=== Passage given ===
# Running Times on Real World Graphs

Graphs from https://www.cc.gatech.edu/dimacs10/archive/clustering.shtml

In [1]:
import numpy as np
import matplotlib as mpl
%matplotlib inline

import pandas as pd

import json
import glob
import os

import seaborn

In [2]:
data = {}

paths = glob.glob("../../data/results/all_real/*.json") # data on DSLM algorithms (no meltdown patches)
paths += glob.glob("../../data/results/all_real_seq/*.json") # data on sequential and parallel algorithms - first five runs (but still with meltdown patches)
paths += glob.glob("../../data/results/all_real_seq2/*.json") # data on sequential and parallel algorithms - second five runs (also with meltdown patches)
paths += glob.glob("../../data/results/gossip_map/*.json") # data on 5 gossip map runs without meltdown patches

for path in paths:
  for typename, items in json.load(open(path)).items():
      if typename in data:
        for key, object_data in items.items():
          if key in data[typename]:
            data[typename][key].update(object_data)

=== Recorded data ===

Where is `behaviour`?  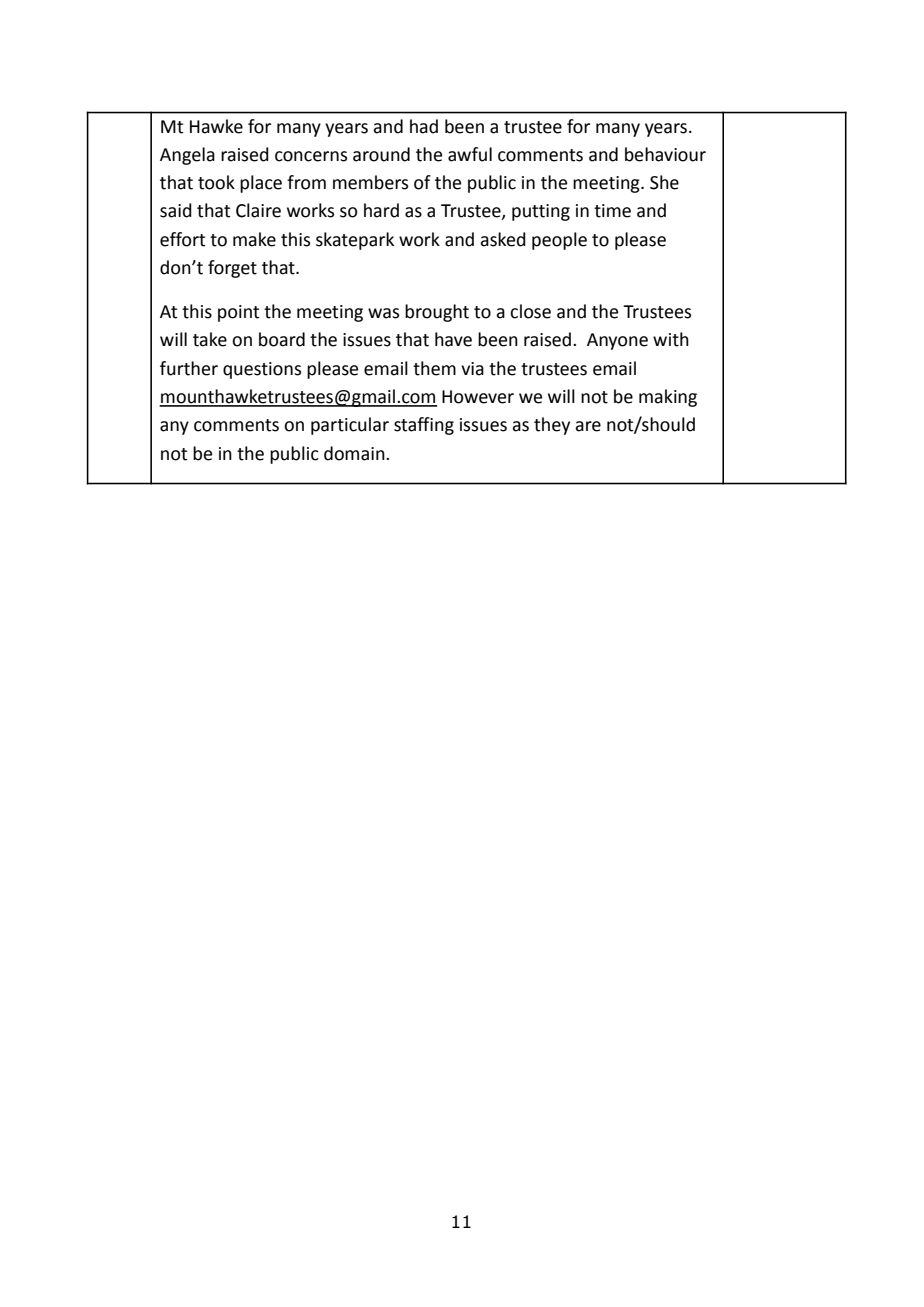
behaviour is located at coordinates (665, 154).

=== Objective 1 ===
In the notebook on running times on real world graphs, which directory's results are described as coming from 5 gossip map runs without meltdown patches?
=== Objective 2 ===
Check these statements against the notebook on running times on real world graphs, answering yes or no for each and quoting the words that decide it:
(a) The results in all_real were collected without meltdown patches.
(b) The all_real_seq2 directory holds the first five runs of the sequential and parallel algorithms.
(c) The notebook imports seaborn.
=== Objective 3 ===
Write the next part of the notebook on running times on real world graphs, picking up after its final line.

=== Written reply 1 ===
../../data/results/gossip_map/

=== Written reply 2 ===
(a) Yes: "data on DSLM algorithms (no meltdown patches)"
(b) No: "data on sequential and parallel algorithms - second five runs (also with meltdown patches)"
(c) Yes: "import seaborn"

=== Written reply 3 ===
          else:
            data[typename][key] = object_data
      else:
        data[typename] = items

frames = { typename: pd.DataFrame.from_dict(items, orient='index') for typename, items in data.items() }

In [3]:
dlslm_label = 'DSLM-Mod'
dlslm_me_label = 'DSLM-Map'
seq_postfix = ' w. Seq.'
no_contraction_postfix = ' w/o Contraction'
dlslm_ws_label = dlslm_label + seq_postfix
dlslm_nc_label = dlslm_label + no_contraction_postfix
seq_louvain_label = 'Seq. Louvain'
seq_infomap_label = 'Seq. InfoMap'
plm_label = 'PLM'
relax_map_label = 'RelaxMap'
gossip_map_label = 'GossipMap'

algo_name_mapping = {
    'synchronous local moving with map equation': dlslm_me_label,
    'synchronous local moving with modularity': dlslm_label,
    'sequential louvain': seq_louvain_label,
    'sequential infomap': seq_infomap_label,
    'relax map': relax_map_label,
    'gossip map': gossip_map_label
}

frames['algorithm_run'].replace({ 'algorithm': algo_name_mapping }, inplace=True)

frames['algorithm_run']['algorithm'] += frames['algorithm_run'].merge(frames['program_run'], left_on='program_run_id', right_index=True, how='left')['switch_to_seq'].map({ False: '', True: seq_postfix, np.NaN: '' })
frames['algorithm_run']['algorithm'] += frames['algorithm_run'].merge(frames['program_run'], left_on='program_run_id', right_index=True, how='left')['contraction'].map({ False: no_contraction_postfix, True: '', np.NaN: '' })

In [4]:
frames['algorithm_run']['runtime'].fillna((frames['algorithm_run']['done_ts'] - frames['algorithm_run']['start_ts']) / 1000000.0, inplace=True)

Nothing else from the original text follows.